Grant Shapps, the UK energy secretary, has reassured industry leaders that the government remains “absolutely committed” to hitting its net zero carbon targets by 2050, in spite of recent controversy over its intentions.
Shapps told bosses of energy companies at a summit in Downing Street on Wednesday that he wanted them to invest in renewables — including solar, tidal, wind and nuclear — alongside putting money into North Sea oil and gas.
Rishi Sunak’s government has been criticised in recent days for its plan to “max out” hydrocarbons in the North Sea and over the prime minister’s promise to be “on the side” of motorists.
But Shapps opened the meeting by telling company bosses: “For the avoidance of doubt, we are absolutely committed to net zero in 2050 but we will do it in a pragmatic way.”
The minister told the Financial Times that the government would meet its goals in a “realistic and rational way”, and that included pumping oil and gas from the North Sea during a transition to net zero.
Shapps said he told energy groups that the alternative would be to sacrifice jobs and tax revenues from the North Sea while importing oil and gas from other countries.
“Not extracting oil and gas would be mad,” he said, claiming that the Labour opposition had made a serious mistake in planning to stop issuing oil and gas licences.
Asked whether energy companies were confused by some of the language used by Sunak in recent days, Shapps said: “Anyone who listened closely would know we are still signed up to meeting net zero targets.”
He also told bosses that he would support an imminent report by Nick Winser, an energy sector veteran, which will offer ways to speed up the connection of new projects from 14 years to seven.
Among those who sent representatives to the meeting were oil and gas companies Shell and Harbour Energy; RWE, the UK’s largest power producer; and household supplier Scottish Power.
The gathering follows a challenging time for relations between the government and some parts of the energy sector.
The oil and gas industry and electricity producers were dismayed at windfall taxes introduced last year as energy prices leapt in the wake of Russia’s invasion of Ukraine.

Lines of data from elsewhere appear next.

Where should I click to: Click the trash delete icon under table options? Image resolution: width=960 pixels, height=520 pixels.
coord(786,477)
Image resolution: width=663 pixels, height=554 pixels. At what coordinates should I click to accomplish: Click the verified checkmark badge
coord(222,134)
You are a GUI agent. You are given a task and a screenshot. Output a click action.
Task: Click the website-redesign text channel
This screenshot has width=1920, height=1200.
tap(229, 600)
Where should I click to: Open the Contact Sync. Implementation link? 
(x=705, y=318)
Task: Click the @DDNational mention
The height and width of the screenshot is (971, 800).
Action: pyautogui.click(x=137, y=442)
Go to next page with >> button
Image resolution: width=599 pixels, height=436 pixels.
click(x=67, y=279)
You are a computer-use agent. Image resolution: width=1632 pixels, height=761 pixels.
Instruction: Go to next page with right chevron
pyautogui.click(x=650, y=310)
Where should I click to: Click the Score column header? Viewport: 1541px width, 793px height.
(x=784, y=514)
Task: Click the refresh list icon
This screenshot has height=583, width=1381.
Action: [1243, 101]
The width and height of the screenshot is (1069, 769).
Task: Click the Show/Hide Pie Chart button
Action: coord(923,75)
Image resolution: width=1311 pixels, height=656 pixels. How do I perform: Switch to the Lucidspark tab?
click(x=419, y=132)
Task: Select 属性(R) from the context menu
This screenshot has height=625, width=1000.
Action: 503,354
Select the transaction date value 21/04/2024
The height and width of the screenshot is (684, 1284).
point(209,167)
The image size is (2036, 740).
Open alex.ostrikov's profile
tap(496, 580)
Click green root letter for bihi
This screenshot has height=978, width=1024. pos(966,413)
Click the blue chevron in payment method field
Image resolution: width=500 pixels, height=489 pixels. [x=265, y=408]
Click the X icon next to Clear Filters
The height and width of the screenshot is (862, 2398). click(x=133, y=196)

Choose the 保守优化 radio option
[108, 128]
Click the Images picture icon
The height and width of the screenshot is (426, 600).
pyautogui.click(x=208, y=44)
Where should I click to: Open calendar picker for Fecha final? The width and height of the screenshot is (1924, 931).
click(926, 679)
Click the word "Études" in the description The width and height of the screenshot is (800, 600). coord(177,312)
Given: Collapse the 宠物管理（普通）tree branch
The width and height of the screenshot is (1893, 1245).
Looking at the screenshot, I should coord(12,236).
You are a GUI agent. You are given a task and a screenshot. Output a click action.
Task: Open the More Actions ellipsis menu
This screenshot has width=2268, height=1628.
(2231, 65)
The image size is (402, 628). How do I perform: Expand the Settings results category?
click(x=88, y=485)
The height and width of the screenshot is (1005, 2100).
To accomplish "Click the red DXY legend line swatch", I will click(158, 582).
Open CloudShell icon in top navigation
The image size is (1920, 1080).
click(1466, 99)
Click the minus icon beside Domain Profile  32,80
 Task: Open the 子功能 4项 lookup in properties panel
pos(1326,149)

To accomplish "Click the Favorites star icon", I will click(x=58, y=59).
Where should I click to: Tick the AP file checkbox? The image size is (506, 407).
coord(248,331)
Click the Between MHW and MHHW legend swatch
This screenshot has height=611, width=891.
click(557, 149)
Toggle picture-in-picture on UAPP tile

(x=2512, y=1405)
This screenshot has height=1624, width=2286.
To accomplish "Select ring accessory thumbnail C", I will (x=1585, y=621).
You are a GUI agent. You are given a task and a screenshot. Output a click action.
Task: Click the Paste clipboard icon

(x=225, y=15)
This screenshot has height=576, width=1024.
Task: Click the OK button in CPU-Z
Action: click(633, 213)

And while the oil and gas sector has been cheered by the government’s support for new licences, signs of a change in tone over green policies have made some clean energy investors nervous.
Emma Pinchbeck, chief executive of trade group Energy UK, last month described the mood in the energy sector as “grim”.
On Twitter on Wednesday afternoon, she wrote that she was “delighted” that Shapps “was crystal clear that energy security and net zero are two sides of the same coin”.
She added: “Our industry’s united view is that achieving net zero and energy security go hand in hand, and we welcome the secretary of state’s renewed commitment to that.”
Energy executives pushed the minister to offer more support to the offshore wind sector, as well as removing barriers to investment.
Companies have long urged the government to speed up the timeframes for gaining planning permission so that wind turbines and new electricity cables can be developed more quickly.
Tom Glover, UK country chair for RWE, which aims to invest up to £15bn in the UK by 2030, said it was “reassuring” to hear Shapps’s commitment to net zero.
“We emphasised the need for more and regular engagement between government and industry,” he added.